_EXERCISE:_ What you give back must match the records below word for word.

_Stored items from a collection:_
○ ○ ○ ○ ○ ○ ○

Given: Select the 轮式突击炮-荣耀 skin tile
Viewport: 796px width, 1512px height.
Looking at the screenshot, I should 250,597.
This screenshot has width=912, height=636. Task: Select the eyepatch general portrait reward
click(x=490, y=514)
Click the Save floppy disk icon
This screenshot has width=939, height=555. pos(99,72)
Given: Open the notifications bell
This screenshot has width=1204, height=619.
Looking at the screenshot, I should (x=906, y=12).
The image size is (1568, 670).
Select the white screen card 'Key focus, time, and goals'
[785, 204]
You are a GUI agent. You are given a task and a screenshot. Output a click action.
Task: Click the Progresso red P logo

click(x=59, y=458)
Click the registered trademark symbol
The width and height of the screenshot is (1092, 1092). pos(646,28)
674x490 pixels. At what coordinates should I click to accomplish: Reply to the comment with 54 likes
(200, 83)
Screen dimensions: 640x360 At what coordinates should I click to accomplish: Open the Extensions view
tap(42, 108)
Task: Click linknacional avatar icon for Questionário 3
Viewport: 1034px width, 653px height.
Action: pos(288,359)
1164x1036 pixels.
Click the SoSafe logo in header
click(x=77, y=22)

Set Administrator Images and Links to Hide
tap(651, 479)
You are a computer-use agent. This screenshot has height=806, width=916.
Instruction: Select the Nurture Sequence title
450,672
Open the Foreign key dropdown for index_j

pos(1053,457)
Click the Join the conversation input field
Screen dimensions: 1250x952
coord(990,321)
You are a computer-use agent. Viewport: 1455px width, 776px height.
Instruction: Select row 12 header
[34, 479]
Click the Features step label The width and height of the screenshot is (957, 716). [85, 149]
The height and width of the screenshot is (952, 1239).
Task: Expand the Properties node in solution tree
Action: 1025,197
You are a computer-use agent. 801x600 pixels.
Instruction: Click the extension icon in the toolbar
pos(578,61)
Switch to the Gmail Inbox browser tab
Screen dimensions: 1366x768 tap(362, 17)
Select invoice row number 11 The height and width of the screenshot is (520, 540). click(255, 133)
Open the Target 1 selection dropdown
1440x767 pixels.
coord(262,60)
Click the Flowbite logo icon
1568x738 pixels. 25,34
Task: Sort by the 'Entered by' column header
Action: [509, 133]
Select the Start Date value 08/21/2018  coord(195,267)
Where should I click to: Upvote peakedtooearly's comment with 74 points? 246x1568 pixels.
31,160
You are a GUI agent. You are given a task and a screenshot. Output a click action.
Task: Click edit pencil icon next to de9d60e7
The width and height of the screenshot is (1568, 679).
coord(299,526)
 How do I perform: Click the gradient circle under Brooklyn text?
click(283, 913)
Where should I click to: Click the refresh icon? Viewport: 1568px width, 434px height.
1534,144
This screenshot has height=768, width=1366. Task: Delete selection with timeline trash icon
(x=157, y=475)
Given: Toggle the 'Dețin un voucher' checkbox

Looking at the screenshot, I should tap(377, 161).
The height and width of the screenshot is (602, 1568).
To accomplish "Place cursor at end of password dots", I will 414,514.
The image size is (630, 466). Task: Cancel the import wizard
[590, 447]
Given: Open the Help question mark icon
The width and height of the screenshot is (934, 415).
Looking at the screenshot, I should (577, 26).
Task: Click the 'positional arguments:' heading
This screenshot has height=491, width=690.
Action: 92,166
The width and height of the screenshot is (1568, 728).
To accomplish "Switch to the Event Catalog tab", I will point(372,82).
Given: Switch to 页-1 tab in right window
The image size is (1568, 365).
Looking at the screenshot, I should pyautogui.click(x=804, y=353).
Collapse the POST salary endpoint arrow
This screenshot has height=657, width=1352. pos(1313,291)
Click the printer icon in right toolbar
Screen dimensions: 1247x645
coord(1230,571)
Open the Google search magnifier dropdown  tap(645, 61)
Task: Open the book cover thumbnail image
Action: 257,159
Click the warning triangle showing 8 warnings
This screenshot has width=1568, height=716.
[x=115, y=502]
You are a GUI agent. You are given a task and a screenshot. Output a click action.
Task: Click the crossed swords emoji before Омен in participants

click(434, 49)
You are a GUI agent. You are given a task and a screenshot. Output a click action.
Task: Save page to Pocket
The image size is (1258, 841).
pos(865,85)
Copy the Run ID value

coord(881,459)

○ ○ ○ ○ ○ ○ ○

_RESPONSE:_
Given: Select the 轮式突击炮-荣耀 skin tile
Viewport: 796px width, 1512px height.
Looking at the screenshot, I should 250,597.
This screenshot has width=912, height=636. Task: Select the eyepatch general portrait reward
click(x=490, y=514)
Click the Save floppy disk icon
This screenshot has width=939, height=555. pos(99,72)
Given: Open the notifications bell
This screenshot has width=1204, height=619.
Looking at the screenshot, I should (x=906, y=12).
The image size is (1568, 670).
Select the white screen card 'Key focus, time, and goals'
[785, 204]
You are a GUI agent. You are given a task and a screenshot. Output a click action.
Task: Click the Progresso red P logo

click(x=59, y=458)
Click the registered trademark symbol
The width and height of the screenshot is (1092, 1092). pos(646,28)
674x490 pixels. At what coordinates should I click to accomplish: Reply to the comment with 54 likes
(200, 83)
Screen dimensions: 640x360 At what coordinates should I click to accomplish: Open the Extensions view
tap(42, 108)
Task: Click linknacional avatar icon for Questionário 3
Viewport: 1034px width, 653px height.
Action: pos(288,359)
1164x1036 pixels.
Click the SoSafe logo in header
click(x=77, y=22)

Set Administrator Images and Links to Hide
tap(651, 479)
You are a computer-use agent. This screenshot has height=806, width=916.
Instruction: Select the Nurture Sequence title
450,672
Open the Foreign key dropdown for index_j

pos(1053,457)
Click the Join the conversation input field
Screen dimensions: 1250x952
coord(990,321)
You are a computer-use agent. Viewport: 1455px width, 776px height.
Instruction: Select row 12 header
[34, 479]
Click the Features step label The width and height of the screenshot is (957, 716). [85, 149]
The height and width of the screenshot is (952, 1239).
Task: Expand the Properties node in solution tree
Action: 1025,197
You are a computer-use agent. 801x600 pixels.
Instruction: Click the extension icon in the toolbar
pos(578,61)
Switch to the Gmail Inbox browser tab
Screen dimensions: 1366x768 tap(362, 17)
Select invoice row number 11 The height and width of the screenshot is (520, 540). click(255, 133)
Open the Target 1 selection dropdown
1440x767 pixels.
coord(262,60)
Click the Flowbite logo icon
1568x738 pixels. 25,34
Task: Sort by the 'Entered by' column header
Action: [509, 133]
Select the Start Date value 08/21/2018  coord(195,267)
Where should I click to: Upvote peakedtooearly's comment with 74 points? 246x1568 pixels.
31,160
You are a GUI agent. You are given a task and a screenshot. Output a click action.
Task: Click edit pencil icon next to de9d60e7
The width and height of the screenshot is (1568, 679).
coord(299,526)
 How do I perform: Click the gradient circle under Brooklyn text?
click(283, 913)
Where should I click to: Click the refresh icon? Viewport: 1568px width, 434px height.
1534,144
This screenshot has height=768, width=1366. Task: Delete selection with timeline trash icon
(x=157, y=475)
Given: Toggle the 'Dețin un voucher' checkbox

Looking at the screenshot, I should tap(377, 161).
The height and width of the screenshot is (602, 1568).
To accomplish "Place cursor at end of password dots", I will 414,514.
The image size is (630, 466). Task: Cancel the import wizard
[590, 447]
Given: Open the Help question mark icon
The width and height of the screenshot is (934, 415).
Looking at the screenshot, I should (577, 26).
Task: Click the 'positional arguments:' heading
This screenshot has height=491, width=690.
Action: 92,166
The width and height of the screenshot is (1568, 728).
To accomplish "Switch to the Event Catalog tab", I will point(372,82).
Given: Switch to 页-1 tab in right window
The image size is (1568, 365).
Looking at the screenshot, I should pyautogui.click(x=804, y=353).
Collapse the POST salary endpoint arrow
This screenshot has height=657, width=1352. pos(1313,291)
Click the printer icon in right toolbar
Screen dimensions: 1247x645
coord(1230,571)
Open the Google search magnifier dropdown  tap(645, 61)
Task: Open the book cover thumbnail image
Action: 257,159
Click the warning triangle showing 8 warnings
This screenshot has width=1568, height=716.
[x=115, y=502]
You are a GUI agent. You are given a task and a screenshot. Output a click action.
Task: Click the crossed swords emoji before Омен in participants

click(434, 49)
You are a GUI agent. You are given a task and a screenshot. Output a click action.
Task: Save page to Pocket
The image size is (1258, 841).
pos(865,85)
Copy the Run ID value

coord(881,459)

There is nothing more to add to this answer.